Cincinnati Times-Star Building at 800 Broadway Street in Cincinnati, Ohio, is a registered historic building.  It was listed in the National Register on November 25, 1983. It was built in 1933 and was designed by the firm of Samuel Hannaford & Sons in the Art Deco style. The limestone building has 15 stories with a basement and sub-basement beneath. There is no 13th floor as superstitions ran high during this time period. Much of the decorated facade pays homage to the printing and publishing businesses. Two hundred feet above the street stand four pillars at each of the tower's corners; they represent patriotism, truth, speed, and progress.

The newspaper plant occupied the first six stories.

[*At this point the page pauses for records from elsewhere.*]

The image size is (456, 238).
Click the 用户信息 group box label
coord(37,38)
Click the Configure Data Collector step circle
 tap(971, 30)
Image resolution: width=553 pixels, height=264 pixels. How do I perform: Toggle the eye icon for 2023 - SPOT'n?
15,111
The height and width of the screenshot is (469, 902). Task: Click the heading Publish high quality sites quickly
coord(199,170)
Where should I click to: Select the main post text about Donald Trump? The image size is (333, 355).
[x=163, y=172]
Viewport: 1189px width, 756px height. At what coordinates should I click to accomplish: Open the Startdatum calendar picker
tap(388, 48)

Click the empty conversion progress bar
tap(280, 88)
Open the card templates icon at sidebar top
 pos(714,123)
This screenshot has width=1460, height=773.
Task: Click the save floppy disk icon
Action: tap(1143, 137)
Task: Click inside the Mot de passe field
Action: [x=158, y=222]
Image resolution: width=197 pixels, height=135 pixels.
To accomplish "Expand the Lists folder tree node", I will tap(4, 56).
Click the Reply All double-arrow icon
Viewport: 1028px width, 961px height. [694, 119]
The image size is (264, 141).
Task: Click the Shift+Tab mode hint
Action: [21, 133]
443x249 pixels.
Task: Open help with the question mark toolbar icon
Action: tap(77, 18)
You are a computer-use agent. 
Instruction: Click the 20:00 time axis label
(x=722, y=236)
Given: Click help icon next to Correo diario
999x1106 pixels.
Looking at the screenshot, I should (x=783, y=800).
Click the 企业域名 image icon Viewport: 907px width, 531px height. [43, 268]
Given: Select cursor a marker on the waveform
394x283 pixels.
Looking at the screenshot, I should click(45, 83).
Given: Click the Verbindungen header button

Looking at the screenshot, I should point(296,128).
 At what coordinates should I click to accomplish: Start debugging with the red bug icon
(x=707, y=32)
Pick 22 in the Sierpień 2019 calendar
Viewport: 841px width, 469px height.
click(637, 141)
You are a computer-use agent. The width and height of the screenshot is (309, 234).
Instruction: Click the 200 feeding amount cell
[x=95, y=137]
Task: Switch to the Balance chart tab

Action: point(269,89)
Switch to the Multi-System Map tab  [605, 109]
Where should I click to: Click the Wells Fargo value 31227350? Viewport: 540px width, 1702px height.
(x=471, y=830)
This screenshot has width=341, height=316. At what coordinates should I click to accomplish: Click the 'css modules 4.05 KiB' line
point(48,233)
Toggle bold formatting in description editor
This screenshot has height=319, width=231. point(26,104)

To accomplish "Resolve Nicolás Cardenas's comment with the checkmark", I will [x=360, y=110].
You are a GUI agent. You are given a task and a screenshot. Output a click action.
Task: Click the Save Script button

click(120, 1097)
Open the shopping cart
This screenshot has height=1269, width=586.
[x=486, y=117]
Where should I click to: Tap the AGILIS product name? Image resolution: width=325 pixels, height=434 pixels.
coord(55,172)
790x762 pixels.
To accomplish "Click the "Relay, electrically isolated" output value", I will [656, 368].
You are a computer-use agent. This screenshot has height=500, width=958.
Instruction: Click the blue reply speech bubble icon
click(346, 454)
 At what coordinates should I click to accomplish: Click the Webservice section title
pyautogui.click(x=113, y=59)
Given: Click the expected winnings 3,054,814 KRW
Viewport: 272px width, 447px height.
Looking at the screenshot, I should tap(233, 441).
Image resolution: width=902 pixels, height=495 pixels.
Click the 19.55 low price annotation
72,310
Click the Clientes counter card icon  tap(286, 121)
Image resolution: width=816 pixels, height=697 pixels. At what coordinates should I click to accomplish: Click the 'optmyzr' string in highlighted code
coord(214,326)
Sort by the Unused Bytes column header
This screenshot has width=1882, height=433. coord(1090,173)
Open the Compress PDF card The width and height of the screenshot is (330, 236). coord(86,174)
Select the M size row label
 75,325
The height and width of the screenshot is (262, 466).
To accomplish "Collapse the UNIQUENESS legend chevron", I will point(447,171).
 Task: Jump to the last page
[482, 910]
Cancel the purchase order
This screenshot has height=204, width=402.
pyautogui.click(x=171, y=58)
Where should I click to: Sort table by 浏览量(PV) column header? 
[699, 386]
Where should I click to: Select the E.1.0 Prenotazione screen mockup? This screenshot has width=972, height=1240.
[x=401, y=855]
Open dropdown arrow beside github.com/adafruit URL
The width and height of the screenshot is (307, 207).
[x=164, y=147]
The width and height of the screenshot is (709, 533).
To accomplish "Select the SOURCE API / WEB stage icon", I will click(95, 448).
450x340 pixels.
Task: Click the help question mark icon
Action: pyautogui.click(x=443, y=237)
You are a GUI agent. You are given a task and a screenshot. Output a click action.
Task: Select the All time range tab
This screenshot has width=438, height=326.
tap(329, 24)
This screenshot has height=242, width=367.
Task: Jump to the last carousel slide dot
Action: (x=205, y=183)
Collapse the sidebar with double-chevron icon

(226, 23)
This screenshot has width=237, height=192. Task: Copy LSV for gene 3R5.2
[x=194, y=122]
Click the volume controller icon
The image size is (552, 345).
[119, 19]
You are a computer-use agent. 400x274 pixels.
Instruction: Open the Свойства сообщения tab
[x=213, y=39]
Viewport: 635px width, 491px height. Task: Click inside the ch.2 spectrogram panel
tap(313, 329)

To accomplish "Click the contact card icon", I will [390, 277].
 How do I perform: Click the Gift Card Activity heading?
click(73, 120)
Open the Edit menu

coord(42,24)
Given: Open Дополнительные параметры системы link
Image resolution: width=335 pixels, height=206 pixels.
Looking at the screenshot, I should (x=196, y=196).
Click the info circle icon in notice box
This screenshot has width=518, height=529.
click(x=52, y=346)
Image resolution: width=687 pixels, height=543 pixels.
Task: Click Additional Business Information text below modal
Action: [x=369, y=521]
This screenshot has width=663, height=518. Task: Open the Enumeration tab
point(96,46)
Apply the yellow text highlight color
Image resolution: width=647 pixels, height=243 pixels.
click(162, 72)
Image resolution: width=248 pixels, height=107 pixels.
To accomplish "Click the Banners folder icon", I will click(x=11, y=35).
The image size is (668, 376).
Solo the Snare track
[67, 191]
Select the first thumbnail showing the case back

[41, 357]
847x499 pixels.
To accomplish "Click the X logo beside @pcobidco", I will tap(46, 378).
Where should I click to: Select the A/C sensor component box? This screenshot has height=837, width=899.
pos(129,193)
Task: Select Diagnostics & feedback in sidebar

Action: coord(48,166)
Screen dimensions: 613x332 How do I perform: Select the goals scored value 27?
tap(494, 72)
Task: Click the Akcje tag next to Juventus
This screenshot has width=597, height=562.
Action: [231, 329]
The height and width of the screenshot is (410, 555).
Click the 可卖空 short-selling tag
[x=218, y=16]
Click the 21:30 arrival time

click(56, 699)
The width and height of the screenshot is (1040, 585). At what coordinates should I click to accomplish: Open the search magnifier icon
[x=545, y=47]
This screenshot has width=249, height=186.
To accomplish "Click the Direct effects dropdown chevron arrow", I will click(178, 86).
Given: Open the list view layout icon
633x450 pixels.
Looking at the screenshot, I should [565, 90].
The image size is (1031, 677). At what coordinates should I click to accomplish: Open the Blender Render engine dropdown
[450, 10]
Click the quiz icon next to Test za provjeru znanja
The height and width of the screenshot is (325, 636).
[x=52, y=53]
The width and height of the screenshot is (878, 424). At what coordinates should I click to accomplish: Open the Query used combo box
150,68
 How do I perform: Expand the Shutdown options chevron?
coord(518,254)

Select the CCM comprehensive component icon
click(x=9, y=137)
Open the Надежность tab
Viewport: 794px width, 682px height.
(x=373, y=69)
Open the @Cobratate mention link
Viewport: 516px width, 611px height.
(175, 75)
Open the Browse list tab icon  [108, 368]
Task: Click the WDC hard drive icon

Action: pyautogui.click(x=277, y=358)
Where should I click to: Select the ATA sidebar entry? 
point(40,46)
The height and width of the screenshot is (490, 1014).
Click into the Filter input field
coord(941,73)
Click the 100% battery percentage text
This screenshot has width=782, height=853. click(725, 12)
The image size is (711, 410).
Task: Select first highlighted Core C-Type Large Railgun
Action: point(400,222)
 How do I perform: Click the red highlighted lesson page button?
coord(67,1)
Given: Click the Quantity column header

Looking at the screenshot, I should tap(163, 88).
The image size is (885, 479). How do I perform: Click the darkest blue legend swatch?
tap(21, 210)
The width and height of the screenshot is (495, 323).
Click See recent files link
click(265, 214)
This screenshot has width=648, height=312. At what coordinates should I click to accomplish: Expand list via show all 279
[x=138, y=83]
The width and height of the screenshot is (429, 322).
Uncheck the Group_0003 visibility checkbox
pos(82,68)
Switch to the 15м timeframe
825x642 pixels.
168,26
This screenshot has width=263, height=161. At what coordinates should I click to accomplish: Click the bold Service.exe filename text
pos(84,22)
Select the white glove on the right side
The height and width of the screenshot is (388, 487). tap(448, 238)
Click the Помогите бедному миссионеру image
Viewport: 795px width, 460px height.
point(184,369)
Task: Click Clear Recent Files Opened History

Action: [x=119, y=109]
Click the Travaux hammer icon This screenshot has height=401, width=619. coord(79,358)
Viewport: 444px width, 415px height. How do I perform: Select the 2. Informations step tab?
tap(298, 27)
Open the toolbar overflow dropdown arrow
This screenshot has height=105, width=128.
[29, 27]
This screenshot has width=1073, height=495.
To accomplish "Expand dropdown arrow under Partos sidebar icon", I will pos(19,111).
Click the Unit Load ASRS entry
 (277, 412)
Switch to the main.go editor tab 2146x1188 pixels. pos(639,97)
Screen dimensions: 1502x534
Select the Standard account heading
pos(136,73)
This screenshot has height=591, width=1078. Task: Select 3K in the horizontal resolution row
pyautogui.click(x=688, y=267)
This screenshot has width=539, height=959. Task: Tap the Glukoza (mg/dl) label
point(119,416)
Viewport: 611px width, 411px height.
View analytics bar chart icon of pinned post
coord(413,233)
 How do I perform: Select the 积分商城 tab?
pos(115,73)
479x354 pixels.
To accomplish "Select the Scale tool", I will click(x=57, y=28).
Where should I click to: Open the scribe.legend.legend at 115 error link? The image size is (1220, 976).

The floors above were offices. The Cincinnati Times-Star was an outgrowth of several newspapers and was owned by Cincinnati's Taft family. Charles Phelps Taft was editor.

Before moving into the Times-Star Building on Broadway on January 1, 1933, the newspaper's offices were on Sixth and Walnut streets.

When the Times-Star folded in 1958, its assets were purchased by its rival, The Cincinnati Post, who moved into the building and occupied it until 1984. Hamilton County bought the building in the late 1980s and renamed it the 800 Broadway Building. It is used for county offices and by the juvenile court.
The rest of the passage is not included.